Law #6: Stability (Death by Implementation Details)

Tests should survive refactoring. If your test breaks when you rename a private function or change how you store data internally, it's testing the how, not the what.

TL;DR

Test what your code promises (the public API, the contract), not how it delivers (implementation)
Don't mock your own functions. That's testing your test setup, not your code.
Refactoring shouldn't break tests. Only behavior changes should.

The Failure Mode

You refactor. You don't change any behavior. You run the tests. 40 tests fail.

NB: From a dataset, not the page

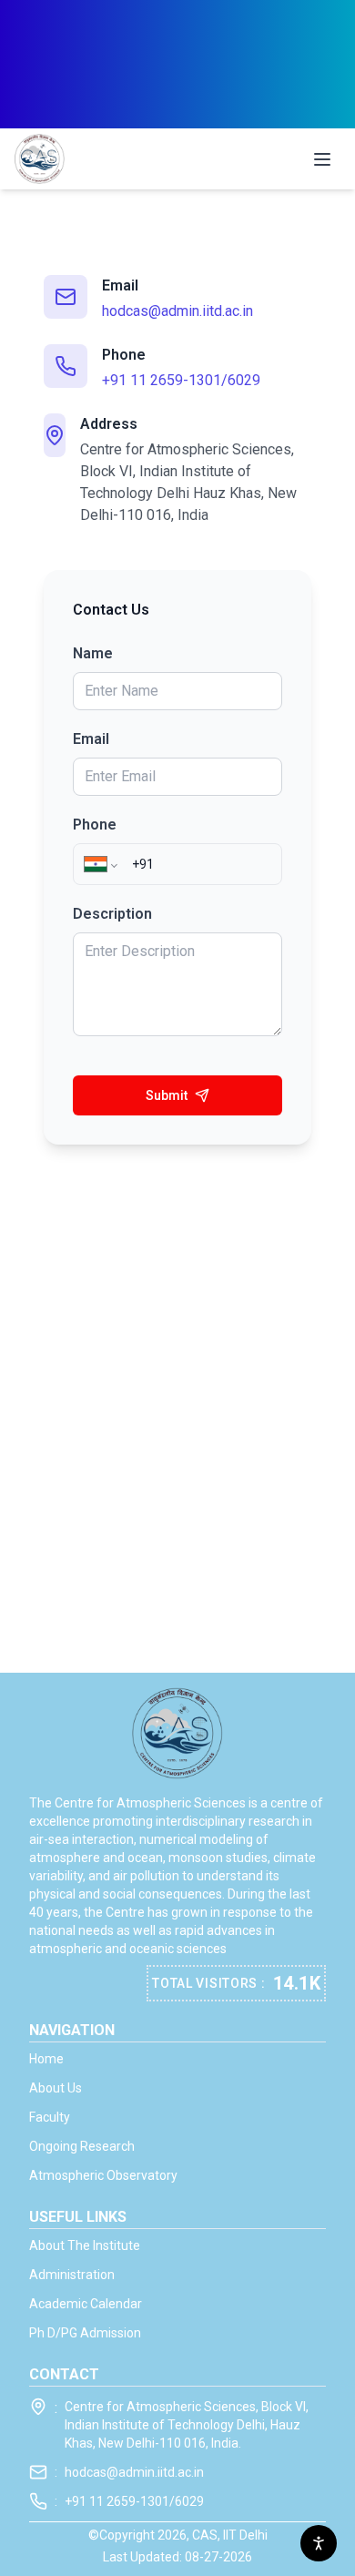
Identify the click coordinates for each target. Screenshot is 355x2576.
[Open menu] (322, 159)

None of them caught bugs. They just happened to be coupled to:

Internal method names
The order of function calls
How you store data internally (array vs map vs database table)
Variable names
The number of times a helper function gets called

You spend the next 3 hours "fixing" tests. You didn't fix bugs. You updated tests to match your refactor. This is waste.

Why It Kills You

You fear refactoring. You know changing internal code will break tests. So you don't refactor. Code rots.
You waste time. Instead of improving code, you're updating tests that caught zero bugs.
You lose trust. If tests fail for trivial reasons, you stop caring when they fail for real reasons.
New devs drown. Junior engineers see tests failing and don't know if they broke something or just need to "update the snapshots."

Examples: Test the Contract, Not the Implementation

Bad: Mocking Your Own Functions

// 😱 BAD: Testing that you call your own functions
test('creates user', () => {
  const userService = new UserService();
  const validateSpy = jest.spyOn(userService, 'validateEmail');
  const hashSpy = jest.spyOn(userService, 'hashPassword');
  
  userService.createUser('alice@example.com', 'password123');
  
  expect(validateSpy).toHaveBeenCalledWith('alice@example.com');
  expect(hashSpy).toHaveBeenCalledWith('password123');
});

// This test will break if you:
// - Rename validateEmail()
// - Move validation logic elsewhere
// - Combine validateEmail and hashPassword into one function
// - Change the order of operations
// None of these are behavior changes!

Good: Test the Outcome

// ✅ GOOD: Test what actually matters
test('creates user with valid credentials', async () => {
  const result = await createUser('alice@example.com', 'password123');
  
  expect(result.success).toBe(true);
  expect(result.user.email).toBe('alice@example.com');
  
  // Verify the user exists and password is hashed
  const user = await findUserByEmail('alice@example.com');
  expect(user).toBeDefined();
  expect(user.password).not.toBe('password123'); // hashed
  expect(await verifyPassword(user.password, 'password123')).toBe(true);
});

// This test only breaks if behavior changes:
// - User isn't created
// - Password isn't hashed
// - Email is wrong
// Refactor all you want—this test doesn't care HOW you do it.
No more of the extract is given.